*** Block opens ***

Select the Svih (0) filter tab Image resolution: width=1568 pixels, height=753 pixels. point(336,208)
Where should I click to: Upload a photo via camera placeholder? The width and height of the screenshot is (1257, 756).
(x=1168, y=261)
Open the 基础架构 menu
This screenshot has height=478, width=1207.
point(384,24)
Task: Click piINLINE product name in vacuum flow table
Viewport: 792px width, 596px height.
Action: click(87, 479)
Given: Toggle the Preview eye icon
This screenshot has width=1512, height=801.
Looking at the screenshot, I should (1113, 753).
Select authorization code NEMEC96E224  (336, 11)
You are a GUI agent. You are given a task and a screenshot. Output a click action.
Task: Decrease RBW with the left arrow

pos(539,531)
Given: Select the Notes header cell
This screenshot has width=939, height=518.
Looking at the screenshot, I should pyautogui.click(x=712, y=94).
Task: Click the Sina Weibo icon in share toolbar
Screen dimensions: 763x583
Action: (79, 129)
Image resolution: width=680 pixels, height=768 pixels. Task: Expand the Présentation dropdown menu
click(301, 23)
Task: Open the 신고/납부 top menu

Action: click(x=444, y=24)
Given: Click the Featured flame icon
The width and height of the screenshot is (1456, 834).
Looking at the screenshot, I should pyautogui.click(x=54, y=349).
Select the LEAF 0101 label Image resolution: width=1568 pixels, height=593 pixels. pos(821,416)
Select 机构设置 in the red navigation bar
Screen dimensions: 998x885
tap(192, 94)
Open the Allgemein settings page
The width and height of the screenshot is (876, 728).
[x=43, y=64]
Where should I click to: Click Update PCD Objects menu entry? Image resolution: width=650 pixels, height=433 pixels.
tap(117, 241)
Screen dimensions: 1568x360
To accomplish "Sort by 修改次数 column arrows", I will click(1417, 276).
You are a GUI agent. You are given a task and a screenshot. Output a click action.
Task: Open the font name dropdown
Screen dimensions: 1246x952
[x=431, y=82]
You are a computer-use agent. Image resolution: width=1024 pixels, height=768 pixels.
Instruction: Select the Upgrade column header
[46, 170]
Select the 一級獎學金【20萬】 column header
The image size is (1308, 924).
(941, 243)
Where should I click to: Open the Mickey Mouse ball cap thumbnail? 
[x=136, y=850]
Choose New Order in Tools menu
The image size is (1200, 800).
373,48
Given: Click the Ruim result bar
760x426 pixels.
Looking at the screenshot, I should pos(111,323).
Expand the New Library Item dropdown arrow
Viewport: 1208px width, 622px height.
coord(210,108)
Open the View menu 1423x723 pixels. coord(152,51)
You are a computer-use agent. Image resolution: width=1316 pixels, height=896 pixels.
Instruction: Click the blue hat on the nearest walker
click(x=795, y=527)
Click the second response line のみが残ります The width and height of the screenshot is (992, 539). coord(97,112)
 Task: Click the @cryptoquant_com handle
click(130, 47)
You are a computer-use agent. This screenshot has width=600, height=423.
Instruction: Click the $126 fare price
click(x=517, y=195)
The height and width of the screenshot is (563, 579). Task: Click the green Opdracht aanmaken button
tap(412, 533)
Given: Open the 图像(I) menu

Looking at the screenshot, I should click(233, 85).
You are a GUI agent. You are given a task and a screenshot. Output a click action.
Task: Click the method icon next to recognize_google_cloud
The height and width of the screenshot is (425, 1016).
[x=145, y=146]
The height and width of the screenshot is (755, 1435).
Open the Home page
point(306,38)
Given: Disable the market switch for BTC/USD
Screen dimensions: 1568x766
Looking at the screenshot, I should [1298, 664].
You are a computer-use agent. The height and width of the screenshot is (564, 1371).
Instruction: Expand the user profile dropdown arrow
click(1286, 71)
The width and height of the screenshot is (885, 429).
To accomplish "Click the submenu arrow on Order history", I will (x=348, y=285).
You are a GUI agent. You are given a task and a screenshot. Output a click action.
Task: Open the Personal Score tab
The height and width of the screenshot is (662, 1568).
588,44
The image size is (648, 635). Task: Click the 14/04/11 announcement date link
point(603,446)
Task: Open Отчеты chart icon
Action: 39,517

*** Block closes ***

● Task statement
Provide the number of lines in the records above containing the string "will", and write nothing more.

● Output
2